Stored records
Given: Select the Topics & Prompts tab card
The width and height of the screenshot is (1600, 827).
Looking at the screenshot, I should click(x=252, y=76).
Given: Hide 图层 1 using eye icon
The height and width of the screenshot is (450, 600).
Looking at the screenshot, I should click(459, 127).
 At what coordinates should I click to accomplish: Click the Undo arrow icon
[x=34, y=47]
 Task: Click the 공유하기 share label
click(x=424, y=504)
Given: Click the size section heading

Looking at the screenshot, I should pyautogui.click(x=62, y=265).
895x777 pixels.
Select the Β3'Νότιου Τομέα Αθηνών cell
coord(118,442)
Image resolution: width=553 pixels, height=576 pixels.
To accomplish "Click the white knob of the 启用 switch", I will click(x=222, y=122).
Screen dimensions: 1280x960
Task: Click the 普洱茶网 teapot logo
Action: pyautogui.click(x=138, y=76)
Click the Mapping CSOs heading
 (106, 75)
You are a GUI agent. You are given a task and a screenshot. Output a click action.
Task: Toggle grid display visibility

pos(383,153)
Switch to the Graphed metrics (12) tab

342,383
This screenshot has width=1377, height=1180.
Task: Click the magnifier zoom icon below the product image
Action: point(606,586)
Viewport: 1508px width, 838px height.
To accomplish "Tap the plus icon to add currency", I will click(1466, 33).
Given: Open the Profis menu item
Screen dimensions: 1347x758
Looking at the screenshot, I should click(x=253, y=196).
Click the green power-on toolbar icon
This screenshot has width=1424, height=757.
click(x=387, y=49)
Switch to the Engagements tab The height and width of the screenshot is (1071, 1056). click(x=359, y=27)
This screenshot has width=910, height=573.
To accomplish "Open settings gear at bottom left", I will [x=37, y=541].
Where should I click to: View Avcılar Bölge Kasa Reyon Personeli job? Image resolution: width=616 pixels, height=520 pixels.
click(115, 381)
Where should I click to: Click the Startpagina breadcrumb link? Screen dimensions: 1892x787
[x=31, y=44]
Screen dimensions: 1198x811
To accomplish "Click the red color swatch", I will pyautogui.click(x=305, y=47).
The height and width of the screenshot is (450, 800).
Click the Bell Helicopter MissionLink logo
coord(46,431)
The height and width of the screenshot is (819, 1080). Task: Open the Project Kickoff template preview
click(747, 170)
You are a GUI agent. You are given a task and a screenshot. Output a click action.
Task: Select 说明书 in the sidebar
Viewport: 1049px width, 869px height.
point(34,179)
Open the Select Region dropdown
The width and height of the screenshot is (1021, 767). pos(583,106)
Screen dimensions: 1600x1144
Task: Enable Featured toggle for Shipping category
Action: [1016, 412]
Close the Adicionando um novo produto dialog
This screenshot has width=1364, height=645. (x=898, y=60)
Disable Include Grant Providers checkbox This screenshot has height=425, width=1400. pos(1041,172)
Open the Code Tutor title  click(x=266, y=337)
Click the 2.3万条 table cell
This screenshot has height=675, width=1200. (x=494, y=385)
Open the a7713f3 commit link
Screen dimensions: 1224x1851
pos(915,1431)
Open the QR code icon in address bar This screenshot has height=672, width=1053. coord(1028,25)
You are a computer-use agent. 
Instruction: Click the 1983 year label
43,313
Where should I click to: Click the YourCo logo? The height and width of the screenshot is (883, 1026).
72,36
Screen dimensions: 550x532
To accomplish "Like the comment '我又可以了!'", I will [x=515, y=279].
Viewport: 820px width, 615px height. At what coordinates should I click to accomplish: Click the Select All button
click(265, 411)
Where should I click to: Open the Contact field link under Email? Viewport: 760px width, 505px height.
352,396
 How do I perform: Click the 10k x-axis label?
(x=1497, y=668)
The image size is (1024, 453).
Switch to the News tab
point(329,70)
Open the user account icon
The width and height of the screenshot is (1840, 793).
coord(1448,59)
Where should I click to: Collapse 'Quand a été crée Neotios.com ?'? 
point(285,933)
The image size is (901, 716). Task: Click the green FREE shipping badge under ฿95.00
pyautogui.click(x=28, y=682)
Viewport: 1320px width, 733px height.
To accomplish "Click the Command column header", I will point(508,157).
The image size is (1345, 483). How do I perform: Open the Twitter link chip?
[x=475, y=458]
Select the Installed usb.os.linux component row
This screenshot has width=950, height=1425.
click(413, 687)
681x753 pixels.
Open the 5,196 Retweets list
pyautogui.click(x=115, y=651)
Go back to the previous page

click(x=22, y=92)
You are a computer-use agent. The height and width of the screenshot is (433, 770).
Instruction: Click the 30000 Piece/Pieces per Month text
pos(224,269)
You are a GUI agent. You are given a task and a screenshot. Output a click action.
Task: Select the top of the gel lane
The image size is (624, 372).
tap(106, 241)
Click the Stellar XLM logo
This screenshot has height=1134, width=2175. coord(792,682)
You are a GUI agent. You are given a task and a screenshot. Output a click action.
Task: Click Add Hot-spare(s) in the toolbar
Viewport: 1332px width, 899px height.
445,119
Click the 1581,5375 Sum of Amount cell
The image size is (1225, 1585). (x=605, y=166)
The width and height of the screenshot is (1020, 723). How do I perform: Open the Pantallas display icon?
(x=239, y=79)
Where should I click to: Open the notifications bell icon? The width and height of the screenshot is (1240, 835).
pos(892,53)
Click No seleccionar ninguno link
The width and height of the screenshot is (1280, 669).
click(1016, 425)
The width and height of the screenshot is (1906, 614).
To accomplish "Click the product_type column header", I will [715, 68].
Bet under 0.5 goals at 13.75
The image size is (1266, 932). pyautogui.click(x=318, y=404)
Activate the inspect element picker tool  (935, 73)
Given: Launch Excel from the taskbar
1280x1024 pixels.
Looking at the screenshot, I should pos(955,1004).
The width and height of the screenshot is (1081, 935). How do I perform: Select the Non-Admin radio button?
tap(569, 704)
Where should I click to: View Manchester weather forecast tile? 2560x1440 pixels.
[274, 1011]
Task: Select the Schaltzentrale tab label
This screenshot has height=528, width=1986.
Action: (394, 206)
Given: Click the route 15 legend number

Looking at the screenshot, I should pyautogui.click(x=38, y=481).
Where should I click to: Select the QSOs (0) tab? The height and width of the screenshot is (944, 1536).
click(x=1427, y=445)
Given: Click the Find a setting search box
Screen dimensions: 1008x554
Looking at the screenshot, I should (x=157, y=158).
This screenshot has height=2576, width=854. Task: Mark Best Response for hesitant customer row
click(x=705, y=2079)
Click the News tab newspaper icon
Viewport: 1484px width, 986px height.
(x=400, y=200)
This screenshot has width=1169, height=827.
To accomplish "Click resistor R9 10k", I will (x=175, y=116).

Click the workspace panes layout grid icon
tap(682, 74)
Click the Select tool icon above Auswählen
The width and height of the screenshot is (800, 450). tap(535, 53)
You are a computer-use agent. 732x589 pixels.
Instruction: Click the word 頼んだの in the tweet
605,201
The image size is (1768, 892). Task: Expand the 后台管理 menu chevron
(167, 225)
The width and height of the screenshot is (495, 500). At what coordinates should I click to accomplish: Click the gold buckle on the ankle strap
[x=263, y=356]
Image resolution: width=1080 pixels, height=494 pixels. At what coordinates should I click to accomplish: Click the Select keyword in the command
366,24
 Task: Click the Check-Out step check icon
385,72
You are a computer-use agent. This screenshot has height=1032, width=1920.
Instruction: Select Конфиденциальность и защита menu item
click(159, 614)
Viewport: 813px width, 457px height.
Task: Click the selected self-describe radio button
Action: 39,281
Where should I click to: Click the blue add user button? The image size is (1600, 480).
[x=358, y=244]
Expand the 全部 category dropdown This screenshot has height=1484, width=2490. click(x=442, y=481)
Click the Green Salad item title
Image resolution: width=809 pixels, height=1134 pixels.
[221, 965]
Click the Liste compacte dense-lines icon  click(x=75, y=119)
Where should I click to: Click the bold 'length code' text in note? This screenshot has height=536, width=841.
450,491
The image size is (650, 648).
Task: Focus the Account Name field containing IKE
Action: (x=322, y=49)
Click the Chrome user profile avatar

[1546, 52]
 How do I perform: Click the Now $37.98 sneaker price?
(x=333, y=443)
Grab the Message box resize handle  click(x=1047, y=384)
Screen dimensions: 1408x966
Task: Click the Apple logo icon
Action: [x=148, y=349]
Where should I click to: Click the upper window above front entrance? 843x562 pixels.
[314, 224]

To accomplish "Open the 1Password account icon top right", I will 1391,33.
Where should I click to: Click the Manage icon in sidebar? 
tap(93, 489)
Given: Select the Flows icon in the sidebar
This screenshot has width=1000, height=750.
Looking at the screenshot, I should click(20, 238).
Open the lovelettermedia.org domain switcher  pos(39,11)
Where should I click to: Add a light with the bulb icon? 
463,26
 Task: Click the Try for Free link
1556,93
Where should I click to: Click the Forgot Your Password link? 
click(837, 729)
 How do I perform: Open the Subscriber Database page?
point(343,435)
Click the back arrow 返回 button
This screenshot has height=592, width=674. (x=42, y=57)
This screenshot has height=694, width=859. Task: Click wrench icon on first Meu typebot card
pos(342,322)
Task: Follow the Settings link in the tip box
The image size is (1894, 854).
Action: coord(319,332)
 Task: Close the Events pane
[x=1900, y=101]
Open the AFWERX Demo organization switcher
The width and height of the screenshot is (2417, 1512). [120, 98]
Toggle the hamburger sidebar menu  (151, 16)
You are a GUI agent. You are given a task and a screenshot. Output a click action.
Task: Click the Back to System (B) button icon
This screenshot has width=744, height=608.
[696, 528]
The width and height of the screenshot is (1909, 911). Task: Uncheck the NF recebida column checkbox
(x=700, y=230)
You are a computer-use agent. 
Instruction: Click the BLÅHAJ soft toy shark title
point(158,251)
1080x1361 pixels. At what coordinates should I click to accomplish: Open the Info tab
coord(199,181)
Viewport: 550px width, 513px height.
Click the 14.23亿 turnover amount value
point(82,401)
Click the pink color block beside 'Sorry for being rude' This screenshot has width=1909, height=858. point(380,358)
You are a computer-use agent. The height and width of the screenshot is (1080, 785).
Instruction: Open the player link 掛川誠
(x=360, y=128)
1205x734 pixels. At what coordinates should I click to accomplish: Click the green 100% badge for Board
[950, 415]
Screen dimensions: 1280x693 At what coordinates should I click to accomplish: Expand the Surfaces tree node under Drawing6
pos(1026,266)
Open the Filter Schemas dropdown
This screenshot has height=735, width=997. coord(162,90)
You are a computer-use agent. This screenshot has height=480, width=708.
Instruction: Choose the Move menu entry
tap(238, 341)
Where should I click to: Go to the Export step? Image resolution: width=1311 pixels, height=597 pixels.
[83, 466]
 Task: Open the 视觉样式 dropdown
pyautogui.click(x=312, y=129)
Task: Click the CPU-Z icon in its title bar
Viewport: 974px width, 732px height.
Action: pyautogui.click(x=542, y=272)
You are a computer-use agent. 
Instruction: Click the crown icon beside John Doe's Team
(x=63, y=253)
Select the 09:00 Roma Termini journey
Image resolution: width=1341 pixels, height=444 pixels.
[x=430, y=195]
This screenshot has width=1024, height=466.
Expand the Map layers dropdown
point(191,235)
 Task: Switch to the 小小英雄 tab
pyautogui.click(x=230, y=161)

• **What you have to do**: I'd like the lines above from the one with "Screen dimensions: 1347x758" up to and including the one with "The height and width of the screenshot is (450, 800)." copied exactly, with no other lines.

• **Finished exercise**:
Screen dimensions: 1347x758
Looking at the screenshot, I should click(x=253, y=196).
Click the green power-on toolbar icon
This screenshot has width=1424, height=757.
click(x=387, y=49)
Switch to the Engagements tab The height and width of the screenshot is (1071, 1056). click(x=359, y=27)
This screenshot has width=910, height=573.
To accomplish "Open settings gear at bottom left", I will [x=37, y=541].
Where should I click to: View Avcılar Bölge Kasa Reyon Personeli job? Image resolution: width=616 pixels, height=520 pixels.
click(115, 381)
Where should I click to: Click the Startpagina breadcrumb link? Screen dimensions: 1892x787
[x=31, y=44]
Screen dimensions: 1198x811
To accomplish "Click the red color swatch", I will pyautogui.click(x=305, y=47).
The height and width of the screenshot is (450, 800).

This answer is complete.